▶ [Directions for this task]: Please copy every line below that contains the string "computer".

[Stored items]
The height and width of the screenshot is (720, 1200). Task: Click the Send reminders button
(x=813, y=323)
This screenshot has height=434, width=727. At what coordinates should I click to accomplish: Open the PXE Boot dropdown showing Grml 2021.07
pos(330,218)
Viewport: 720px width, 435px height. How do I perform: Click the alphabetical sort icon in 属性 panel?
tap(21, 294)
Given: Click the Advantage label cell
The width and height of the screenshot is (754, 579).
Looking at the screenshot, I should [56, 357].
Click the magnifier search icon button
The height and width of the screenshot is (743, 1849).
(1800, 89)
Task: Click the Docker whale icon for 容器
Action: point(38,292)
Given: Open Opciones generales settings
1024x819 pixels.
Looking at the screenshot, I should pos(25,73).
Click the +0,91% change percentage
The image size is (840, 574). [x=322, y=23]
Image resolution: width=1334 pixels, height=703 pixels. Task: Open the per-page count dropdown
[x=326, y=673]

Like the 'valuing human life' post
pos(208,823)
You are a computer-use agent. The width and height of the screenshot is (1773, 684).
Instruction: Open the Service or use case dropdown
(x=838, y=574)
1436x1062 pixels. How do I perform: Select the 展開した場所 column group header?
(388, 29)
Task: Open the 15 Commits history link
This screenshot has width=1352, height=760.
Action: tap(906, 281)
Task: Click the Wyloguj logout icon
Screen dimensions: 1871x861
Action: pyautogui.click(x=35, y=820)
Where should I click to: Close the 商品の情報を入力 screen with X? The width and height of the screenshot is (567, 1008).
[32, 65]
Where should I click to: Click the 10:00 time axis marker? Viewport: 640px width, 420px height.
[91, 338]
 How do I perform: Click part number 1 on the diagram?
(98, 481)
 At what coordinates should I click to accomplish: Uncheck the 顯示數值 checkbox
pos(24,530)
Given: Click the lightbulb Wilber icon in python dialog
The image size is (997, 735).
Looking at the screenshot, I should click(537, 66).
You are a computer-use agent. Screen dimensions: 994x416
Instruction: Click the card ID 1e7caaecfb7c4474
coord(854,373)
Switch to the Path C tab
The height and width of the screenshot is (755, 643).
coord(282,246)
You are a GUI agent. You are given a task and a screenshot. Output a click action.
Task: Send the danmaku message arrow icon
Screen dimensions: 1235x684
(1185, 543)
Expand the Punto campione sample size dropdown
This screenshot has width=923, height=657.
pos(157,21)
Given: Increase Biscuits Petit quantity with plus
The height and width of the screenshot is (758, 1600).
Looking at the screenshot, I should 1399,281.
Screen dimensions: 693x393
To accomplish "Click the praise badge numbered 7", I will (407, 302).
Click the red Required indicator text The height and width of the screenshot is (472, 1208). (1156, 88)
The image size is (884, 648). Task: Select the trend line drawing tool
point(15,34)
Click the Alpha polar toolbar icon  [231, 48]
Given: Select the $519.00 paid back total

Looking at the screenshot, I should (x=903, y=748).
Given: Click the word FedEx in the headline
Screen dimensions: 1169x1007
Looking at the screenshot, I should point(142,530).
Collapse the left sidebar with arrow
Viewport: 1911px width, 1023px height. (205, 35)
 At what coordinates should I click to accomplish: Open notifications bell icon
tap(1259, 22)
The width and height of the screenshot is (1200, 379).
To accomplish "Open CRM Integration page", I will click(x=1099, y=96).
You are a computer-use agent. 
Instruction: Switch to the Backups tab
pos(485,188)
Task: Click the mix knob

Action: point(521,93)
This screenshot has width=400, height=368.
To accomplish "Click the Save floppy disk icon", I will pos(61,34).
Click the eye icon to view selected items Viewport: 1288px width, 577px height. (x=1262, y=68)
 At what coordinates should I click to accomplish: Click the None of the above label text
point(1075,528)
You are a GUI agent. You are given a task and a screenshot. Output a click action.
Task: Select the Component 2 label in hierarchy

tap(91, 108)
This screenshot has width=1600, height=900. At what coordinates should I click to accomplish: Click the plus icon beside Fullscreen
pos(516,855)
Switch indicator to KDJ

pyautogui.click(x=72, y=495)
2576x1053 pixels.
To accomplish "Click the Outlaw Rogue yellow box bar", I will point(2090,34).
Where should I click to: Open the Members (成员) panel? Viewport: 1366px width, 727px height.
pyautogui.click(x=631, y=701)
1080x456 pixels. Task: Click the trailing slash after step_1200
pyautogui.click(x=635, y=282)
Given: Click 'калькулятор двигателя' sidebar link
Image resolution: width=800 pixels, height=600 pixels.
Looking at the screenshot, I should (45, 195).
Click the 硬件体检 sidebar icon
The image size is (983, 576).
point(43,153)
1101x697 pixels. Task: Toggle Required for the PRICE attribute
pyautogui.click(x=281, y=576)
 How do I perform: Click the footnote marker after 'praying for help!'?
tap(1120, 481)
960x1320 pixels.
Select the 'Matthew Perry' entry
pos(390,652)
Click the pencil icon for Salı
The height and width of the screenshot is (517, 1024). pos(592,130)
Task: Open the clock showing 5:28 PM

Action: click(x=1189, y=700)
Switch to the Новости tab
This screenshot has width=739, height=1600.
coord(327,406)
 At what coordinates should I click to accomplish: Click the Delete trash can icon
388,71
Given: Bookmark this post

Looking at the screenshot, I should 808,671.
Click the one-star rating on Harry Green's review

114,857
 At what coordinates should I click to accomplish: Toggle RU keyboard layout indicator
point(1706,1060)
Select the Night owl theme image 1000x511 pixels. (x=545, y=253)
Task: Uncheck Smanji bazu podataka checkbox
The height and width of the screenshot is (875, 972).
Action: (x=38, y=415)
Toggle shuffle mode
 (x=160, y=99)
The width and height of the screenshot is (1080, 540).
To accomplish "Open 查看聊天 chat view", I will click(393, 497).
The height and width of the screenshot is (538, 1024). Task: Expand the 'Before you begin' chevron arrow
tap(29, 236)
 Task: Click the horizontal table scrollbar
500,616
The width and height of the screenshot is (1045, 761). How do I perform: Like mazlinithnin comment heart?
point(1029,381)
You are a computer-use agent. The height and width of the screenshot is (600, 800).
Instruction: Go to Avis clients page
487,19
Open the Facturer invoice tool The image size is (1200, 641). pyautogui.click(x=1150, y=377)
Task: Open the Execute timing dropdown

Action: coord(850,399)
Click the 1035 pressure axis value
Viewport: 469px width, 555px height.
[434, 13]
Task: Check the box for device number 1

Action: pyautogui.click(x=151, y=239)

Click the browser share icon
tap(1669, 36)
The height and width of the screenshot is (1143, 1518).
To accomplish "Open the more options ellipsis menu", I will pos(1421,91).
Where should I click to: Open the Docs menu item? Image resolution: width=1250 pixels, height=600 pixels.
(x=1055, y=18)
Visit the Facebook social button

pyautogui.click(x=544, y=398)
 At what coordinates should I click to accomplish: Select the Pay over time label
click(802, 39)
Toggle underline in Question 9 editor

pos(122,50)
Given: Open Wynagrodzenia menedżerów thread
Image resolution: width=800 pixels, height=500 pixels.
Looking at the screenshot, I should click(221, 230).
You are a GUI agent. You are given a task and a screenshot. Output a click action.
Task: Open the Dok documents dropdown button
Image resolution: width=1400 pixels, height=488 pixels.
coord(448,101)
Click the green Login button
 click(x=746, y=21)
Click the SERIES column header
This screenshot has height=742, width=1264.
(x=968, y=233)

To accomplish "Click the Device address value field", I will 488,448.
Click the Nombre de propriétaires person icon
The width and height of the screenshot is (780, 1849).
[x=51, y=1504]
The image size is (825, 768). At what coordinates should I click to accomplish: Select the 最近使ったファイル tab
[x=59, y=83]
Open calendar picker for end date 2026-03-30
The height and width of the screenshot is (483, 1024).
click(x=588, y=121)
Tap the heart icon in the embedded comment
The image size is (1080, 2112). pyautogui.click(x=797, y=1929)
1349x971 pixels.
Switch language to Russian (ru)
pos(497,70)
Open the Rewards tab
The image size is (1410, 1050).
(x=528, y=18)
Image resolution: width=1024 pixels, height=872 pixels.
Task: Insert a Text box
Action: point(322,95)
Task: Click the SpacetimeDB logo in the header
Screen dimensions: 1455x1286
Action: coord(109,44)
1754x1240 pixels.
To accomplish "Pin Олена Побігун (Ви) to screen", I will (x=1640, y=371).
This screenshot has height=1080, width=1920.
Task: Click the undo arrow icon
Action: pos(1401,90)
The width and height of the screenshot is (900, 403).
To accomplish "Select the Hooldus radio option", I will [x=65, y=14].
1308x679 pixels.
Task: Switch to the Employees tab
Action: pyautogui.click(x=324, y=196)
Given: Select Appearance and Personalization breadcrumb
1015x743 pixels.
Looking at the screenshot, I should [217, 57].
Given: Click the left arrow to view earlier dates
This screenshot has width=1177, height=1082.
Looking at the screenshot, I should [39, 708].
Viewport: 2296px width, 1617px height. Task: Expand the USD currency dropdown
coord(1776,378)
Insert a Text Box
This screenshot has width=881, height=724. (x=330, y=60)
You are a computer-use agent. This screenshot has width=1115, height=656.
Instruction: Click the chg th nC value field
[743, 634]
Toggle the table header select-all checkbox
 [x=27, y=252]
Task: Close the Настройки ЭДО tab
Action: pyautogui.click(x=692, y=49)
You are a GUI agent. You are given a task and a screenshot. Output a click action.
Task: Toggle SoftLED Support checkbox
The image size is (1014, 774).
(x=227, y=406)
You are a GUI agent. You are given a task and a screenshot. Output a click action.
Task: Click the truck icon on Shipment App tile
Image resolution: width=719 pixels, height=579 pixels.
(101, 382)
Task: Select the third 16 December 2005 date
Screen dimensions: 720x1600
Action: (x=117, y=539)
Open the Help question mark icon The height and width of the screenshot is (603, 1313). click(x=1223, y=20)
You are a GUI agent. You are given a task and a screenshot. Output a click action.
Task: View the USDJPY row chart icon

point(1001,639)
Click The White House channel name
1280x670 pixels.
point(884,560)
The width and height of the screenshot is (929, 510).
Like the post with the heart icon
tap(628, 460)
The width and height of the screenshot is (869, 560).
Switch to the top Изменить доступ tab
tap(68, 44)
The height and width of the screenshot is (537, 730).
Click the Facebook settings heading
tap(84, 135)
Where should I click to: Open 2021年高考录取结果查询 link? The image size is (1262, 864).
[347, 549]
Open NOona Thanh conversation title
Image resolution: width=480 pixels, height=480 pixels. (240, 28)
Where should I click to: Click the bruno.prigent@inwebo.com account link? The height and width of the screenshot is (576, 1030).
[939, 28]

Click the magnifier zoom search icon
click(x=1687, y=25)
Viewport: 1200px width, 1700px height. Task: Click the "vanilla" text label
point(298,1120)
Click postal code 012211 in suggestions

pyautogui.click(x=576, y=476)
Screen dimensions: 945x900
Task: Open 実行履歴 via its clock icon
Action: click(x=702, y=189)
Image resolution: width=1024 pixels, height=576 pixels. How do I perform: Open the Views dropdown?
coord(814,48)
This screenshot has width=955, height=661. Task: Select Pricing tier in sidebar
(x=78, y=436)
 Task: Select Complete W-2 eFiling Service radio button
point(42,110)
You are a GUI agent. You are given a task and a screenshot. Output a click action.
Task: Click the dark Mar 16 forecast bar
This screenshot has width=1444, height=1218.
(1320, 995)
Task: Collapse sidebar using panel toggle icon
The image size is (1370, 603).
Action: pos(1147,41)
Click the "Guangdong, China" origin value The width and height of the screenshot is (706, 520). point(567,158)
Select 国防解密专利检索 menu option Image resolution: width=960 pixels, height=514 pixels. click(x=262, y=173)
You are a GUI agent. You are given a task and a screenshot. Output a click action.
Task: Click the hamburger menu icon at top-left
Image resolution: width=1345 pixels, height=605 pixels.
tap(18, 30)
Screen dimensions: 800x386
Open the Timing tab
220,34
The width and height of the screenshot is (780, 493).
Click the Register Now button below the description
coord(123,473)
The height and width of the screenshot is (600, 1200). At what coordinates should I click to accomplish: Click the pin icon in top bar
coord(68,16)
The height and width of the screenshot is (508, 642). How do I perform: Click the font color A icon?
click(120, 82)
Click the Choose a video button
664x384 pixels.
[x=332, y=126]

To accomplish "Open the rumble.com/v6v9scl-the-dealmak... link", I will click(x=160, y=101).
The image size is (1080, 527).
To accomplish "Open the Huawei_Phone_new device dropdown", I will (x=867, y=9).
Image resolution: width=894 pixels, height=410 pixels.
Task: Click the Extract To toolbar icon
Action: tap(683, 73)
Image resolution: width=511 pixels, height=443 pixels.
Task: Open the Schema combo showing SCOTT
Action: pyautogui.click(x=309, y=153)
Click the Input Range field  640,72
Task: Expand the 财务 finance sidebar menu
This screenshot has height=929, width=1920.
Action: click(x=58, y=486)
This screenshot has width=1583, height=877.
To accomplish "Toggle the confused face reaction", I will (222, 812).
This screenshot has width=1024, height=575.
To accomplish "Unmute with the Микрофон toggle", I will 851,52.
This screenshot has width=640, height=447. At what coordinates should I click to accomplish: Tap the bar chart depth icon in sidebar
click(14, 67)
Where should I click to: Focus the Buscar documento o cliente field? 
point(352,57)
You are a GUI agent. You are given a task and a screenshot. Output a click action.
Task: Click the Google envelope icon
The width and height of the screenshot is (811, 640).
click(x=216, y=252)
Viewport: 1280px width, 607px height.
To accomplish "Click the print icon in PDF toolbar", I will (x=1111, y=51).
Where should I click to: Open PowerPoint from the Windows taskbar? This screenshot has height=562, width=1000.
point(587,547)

▶ [Output of the task]:
You are a computer-use agent. The width and height of the screenshot is (1773, 684).
You are a computer-use agent. Screen dimensions: 994x416
You are a computer-use agent. 
You are a computer-use agent. The height and width of the screenshot is (600, 800).
You are a computer-use agent. This screenshot has width=1115, height=656.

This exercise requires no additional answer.